Saved entries:
== Segment start ==

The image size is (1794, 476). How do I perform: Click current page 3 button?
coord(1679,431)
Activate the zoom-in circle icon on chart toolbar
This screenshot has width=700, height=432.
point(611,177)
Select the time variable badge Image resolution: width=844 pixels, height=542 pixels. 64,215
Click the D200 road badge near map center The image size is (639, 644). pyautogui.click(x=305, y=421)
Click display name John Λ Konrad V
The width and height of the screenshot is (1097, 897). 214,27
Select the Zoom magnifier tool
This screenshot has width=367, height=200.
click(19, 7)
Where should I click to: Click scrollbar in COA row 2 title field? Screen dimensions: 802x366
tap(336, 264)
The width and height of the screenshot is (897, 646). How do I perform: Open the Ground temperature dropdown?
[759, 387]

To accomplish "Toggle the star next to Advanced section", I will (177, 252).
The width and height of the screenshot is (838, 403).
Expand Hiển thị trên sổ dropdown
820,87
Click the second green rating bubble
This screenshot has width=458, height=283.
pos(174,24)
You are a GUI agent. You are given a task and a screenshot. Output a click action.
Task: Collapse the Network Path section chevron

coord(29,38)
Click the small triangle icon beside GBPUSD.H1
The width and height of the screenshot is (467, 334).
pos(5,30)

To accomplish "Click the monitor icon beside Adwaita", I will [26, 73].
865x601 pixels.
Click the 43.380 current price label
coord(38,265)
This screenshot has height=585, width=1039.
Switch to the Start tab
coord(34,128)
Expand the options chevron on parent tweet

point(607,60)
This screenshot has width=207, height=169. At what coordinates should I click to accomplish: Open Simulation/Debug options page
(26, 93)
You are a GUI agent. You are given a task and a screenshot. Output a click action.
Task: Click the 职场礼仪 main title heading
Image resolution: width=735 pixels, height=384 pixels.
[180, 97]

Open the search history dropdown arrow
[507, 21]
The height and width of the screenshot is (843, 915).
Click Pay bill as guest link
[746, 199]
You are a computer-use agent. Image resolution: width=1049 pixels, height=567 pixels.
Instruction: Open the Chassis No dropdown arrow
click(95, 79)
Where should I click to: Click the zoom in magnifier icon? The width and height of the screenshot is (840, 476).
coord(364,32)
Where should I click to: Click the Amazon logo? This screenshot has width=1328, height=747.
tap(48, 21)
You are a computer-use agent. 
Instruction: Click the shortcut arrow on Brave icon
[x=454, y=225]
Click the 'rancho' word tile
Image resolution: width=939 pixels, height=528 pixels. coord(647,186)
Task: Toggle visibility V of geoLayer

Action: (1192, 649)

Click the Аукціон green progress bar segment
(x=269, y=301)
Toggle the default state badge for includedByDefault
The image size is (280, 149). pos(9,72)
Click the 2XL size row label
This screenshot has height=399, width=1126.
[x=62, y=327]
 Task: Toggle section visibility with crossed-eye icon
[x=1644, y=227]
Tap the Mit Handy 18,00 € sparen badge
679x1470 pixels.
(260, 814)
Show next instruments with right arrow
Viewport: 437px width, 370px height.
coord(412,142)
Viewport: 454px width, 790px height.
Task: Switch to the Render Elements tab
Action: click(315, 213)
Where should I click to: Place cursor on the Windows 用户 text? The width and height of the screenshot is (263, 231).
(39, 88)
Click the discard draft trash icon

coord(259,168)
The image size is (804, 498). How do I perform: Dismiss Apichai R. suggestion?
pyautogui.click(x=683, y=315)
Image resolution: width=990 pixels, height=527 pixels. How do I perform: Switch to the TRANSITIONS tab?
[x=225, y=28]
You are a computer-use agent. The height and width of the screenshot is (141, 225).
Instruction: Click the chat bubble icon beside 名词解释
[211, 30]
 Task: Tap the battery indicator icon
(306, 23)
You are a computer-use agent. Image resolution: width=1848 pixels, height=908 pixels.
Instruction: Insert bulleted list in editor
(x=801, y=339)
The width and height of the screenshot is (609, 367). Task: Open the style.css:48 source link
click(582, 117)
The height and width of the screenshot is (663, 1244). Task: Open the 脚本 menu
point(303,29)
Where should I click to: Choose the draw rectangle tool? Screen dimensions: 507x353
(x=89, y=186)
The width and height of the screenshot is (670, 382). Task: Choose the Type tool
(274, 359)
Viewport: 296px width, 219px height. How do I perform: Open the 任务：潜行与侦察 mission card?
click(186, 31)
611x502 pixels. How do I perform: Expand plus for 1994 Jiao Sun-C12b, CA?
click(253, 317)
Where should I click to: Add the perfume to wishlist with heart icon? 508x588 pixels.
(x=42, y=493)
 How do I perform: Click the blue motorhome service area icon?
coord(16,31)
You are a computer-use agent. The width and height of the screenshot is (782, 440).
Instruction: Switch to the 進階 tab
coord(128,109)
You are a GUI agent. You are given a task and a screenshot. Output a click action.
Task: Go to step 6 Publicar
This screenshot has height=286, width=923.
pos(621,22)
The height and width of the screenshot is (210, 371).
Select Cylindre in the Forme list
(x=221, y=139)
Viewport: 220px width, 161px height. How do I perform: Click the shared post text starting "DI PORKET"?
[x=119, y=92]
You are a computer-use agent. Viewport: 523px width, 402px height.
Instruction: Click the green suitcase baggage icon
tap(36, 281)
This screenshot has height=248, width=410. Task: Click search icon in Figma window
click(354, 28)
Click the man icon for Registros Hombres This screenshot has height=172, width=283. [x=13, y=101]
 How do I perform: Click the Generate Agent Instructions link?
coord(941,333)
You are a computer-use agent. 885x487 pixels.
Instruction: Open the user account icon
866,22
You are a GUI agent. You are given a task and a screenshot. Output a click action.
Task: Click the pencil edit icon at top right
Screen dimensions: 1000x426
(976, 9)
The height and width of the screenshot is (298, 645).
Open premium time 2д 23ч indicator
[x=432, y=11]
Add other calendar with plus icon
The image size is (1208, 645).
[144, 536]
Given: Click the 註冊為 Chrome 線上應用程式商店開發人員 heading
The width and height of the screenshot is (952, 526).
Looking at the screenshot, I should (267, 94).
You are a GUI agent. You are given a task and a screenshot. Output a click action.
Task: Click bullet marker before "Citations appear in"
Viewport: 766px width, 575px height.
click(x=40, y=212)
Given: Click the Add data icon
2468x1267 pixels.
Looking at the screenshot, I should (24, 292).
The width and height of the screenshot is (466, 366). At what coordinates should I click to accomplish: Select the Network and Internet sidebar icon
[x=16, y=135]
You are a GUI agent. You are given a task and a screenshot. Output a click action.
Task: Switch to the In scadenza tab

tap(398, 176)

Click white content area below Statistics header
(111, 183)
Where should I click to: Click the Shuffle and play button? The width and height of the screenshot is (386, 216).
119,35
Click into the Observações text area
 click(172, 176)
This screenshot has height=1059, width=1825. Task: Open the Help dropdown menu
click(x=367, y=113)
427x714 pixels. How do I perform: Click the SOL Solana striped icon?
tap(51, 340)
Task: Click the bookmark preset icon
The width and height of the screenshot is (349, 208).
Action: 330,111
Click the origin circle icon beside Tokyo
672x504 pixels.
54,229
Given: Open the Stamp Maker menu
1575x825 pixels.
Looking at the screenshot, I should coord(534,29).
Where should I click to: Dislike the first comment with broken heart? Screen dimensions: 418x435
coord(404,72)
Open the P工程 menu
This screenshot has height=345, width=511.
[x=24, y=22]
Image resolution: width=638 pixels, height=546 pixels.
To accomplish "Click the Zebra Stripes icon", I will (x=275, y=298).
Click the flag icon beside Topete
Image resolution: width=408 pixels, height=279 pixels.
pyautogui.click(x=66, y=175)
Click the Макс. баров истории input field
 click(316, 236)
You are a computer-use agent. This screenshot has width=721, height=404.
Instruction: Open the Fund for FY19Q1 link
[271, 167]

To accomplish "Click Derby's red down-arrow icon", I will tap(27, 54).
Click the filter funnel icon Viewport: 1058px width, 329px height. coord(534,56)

== Segment end ==

Begin with the first line of the records and finish with the line containing "Select the time". Reproduce those lines exactly, both ends included, and nothing else.

- SOLUTION BELOW:
The image size is (1794, 476). How do I perform: Click current page 3 button?
coord(1679,431)
Activate the zoom-in circle icon on chart toolbar
This screenshot has width=700, height=432.
point(611,177)
Select the time variable badge Image resolution: width=844 pixels, height=542 pixels. 64,215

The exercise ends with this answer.